Editorial

No más exclusión para personas con discapacidad

Más de 133 mil personas tienen algún tipo de discapacidad en el Atlántico. El 5,3% del total de la población del departamento que, en su gran mayoría, soportan situaciones de pobreza y exclusión. Merecen ser visibilizadas como ciudadanos que aportan a nuestro desarrollo socioeconómico.

En Colombia, más de 2,6 millones de personas mayores de cinco años, el 5,6 % del total de la población, tienen algún tipo de discapacidad. En el Atlántico, son 133 mil. Buena parte de ellas, a pesar de que se concentran en zonas urbanas, son prácticamente invisibles para el resto de la sociedad. Marginados por sus limitaciones físicas, intelectuales o mentales, sus hogares afrontan elevados índices de informalidad laboral, bajos logros educativos y rezago escolar, que los exponen a obstáculos de todo tipo, impidiéndoles desarrollar sus potencialidades, sobre todo a las mujeres, el porcentaje más significativo.

Esta medición actualizada del DANE ofrece una mirada mucho más completa acerca de las características sociodemográficas, económicas y las situaciones de vida de las personas con discapacidad en el país. Los datos obtenidos constituyen un insumo valioso para los gobiernos, en sus distintos niveles, siempre convocados a definir políticas públicas cada vez más efectivas dirigidas a superar, de manera progresiva, las injustas brechas estructurales que vulneran sus derechos, negándoles mínimas oportunidades.

Ahora bien, no se trata solamente de diseñar y construir infraestructura inclusiva en entidades oficiales o espacios públicos, que buena falta sí que hace, debido a que nuestras ciudades son lo más parecido a trampas humanas que ponen en constante peligro la circulación segura de esta población.
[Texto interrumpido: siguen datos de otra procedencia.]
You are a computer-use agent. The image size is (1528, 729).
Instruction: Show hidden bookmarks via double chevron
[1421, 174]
La gran apuesta para consolidar la inclusión de las personas con discapacidad debe orientarse a la erradicación de prácticas socioculturales o normas sociales que perpetúan actitudes discriminatorias, excluyentes y estigmatizantes que terminan por reproducir perversos estereotipos, mecanismos de aislamiento e incluso, aberrantes formas de violencia contra estas personas.

Vergonzosas actitudes que laceran la dignidad humana, pero que sobre todo revelan lo peor de una sociedad que dice ser moderna, pero se niega a reconocer el enorme aporte de estos ciudadanos al desarrollo económico y social de su entorno. ¿Hasta cuándo tanta inhumanidad? Las personas con discapacidad tienen todo el derecho, como usted o como yo, a vivir de forma independiente, e incluidas en su comunidad, de obtener servicios educativos y sanitarios con calidad y oportunidad, de conseguir empleo decente y de ser tenidas en cuenta en la toma de decisiones que las afecten.
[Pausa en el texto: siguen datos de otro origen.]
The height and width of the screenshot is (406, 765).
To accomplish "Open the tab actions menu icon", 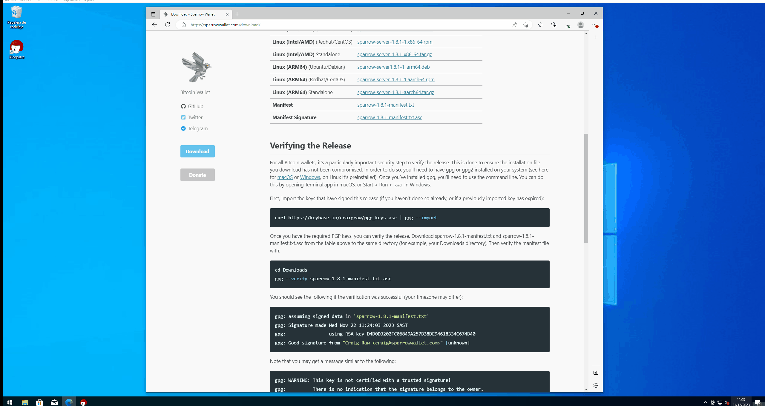I will 153,14.
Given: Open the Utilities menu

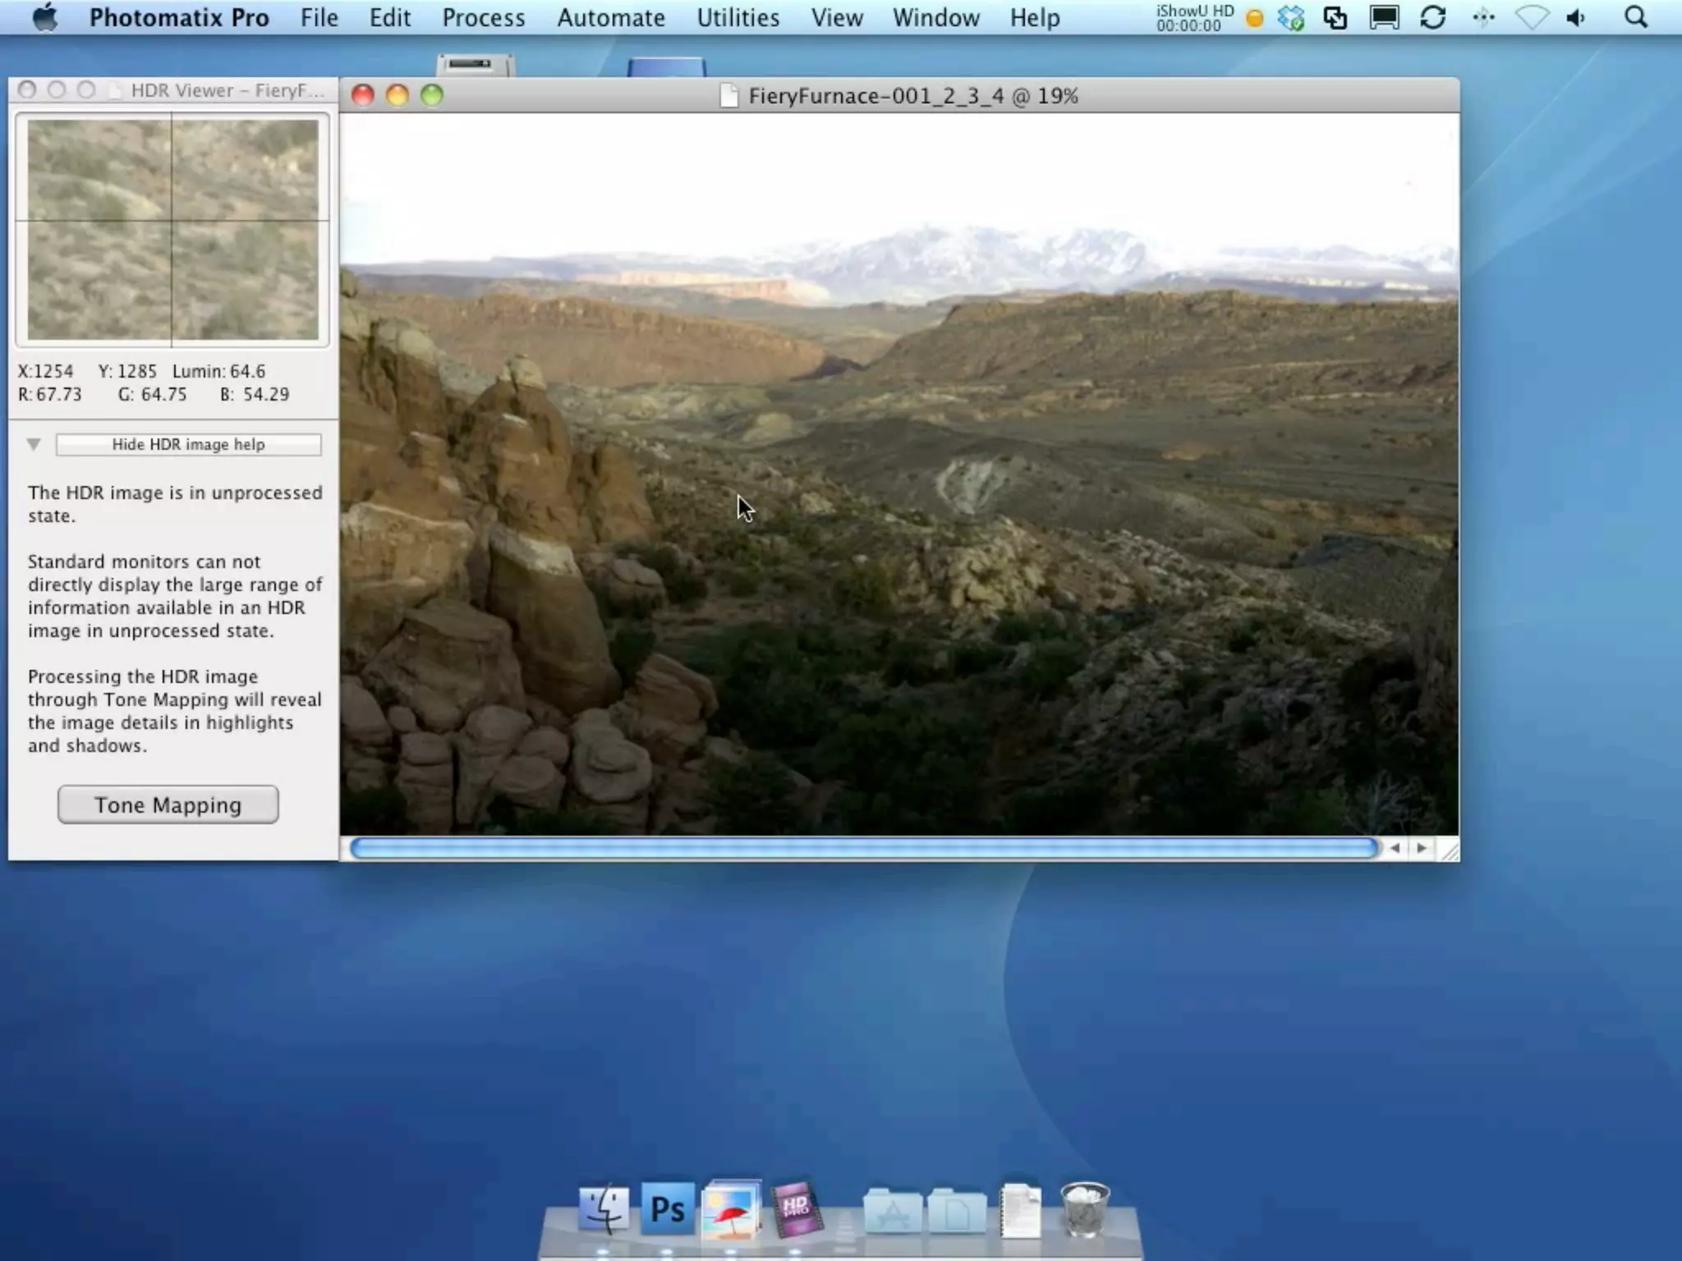Looking at the screenshot, I should (x=738, y=17).

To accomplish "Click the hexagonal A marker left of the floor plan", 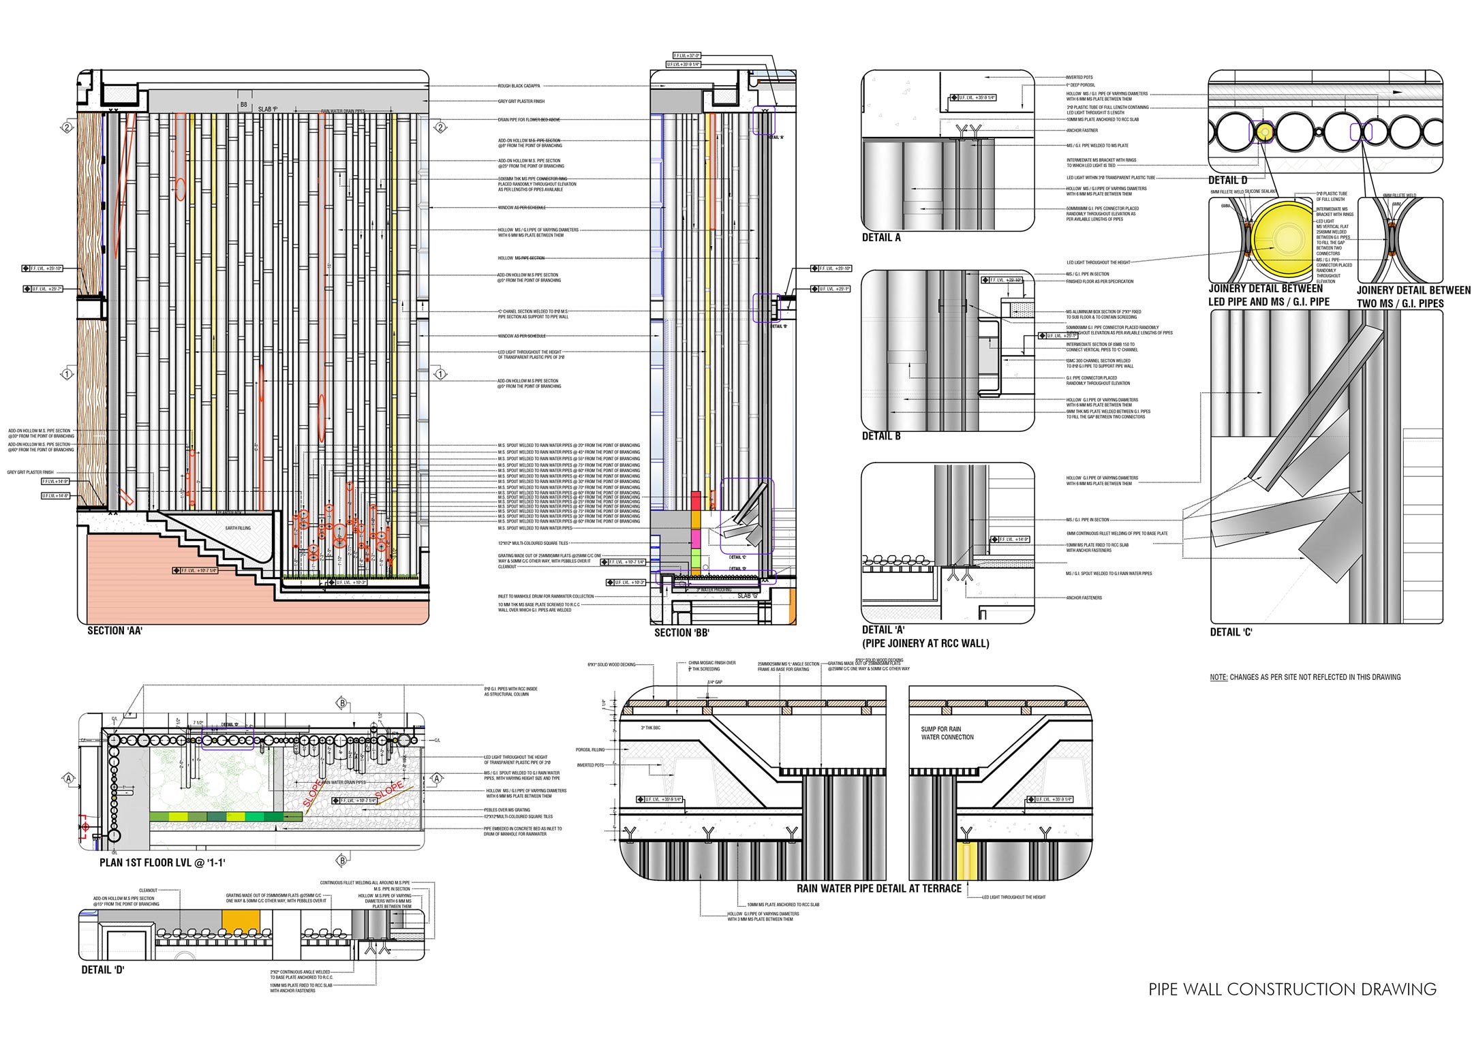I will coord(68,778).

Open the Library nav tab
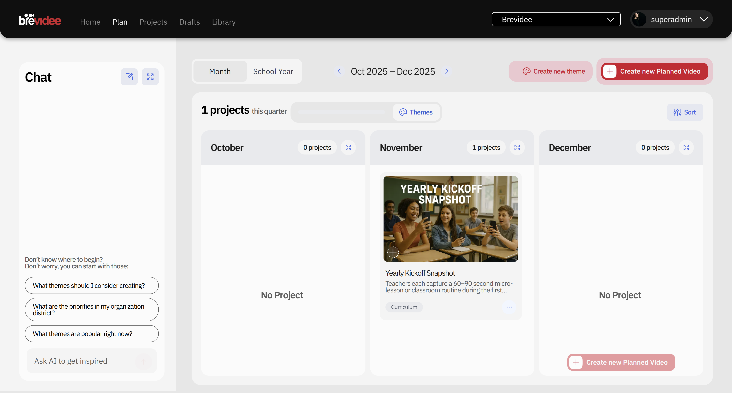[224, 22]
La pandemia se ensañó, especialmente, con ellas, agudizando su exclusión sistémica. Si en condiciones normales, ya tenían que hacer frente a enormes dificultades para acceder a una oferta de salud o de educación -condicionada también por su situación de pobreza-, durante el confinamiento sus reducidas posibilidades de aprendizaje, sobre todo en el caso de los menores de edad, se limitaron mucho más por su falta de acceso al mundo digital. Mientras los adultos fueron los primeros en perder sus trabajos o ingresos. Niñas y mujeres, doblemente discriminadas, encararon mayores riesgos de abusos y violencia. Derechos humanos fundamentales vulnerados una y otra vez, reconocidos apenas en el papel que transcribe normas y tratados, que dicen protegerlos.

Los imprescindibles datos del Dane le brindan a los tomadores de las decisiones públicas en Colombia una nueva oportunidad de asumir con visión de desarrollo inclusivo el futuro de las personas con discapacidad. Gobiernos, sector privado y sociedad civil deben articular renovados esfuerzos para garantizar su inclusión social, productiva y, principalmente la educativa de niños y jóvenes, que debido a la falta de recursos económicos o de una oferta adecuada resignan su deseo de formarse. Promover estrategias que favorezcan una economía del cuidado en el interior de estas familias es otra prioridad para redistribuir las cargas que suelen recaer solo en las mujeres, quienes al quedarse por fuera del mercado laboral ahondan su precariedad económica.

Si estos ciudadanos no logran participar plenamente en todas las esferas de la vida, sus extremas vulnerabilidades socioeconómicas seguirán siendo heredadas por sus sucesivas generaciones, una afrenta que ninguno de nosotros, por razones éticas y morales, deberíamos permitir.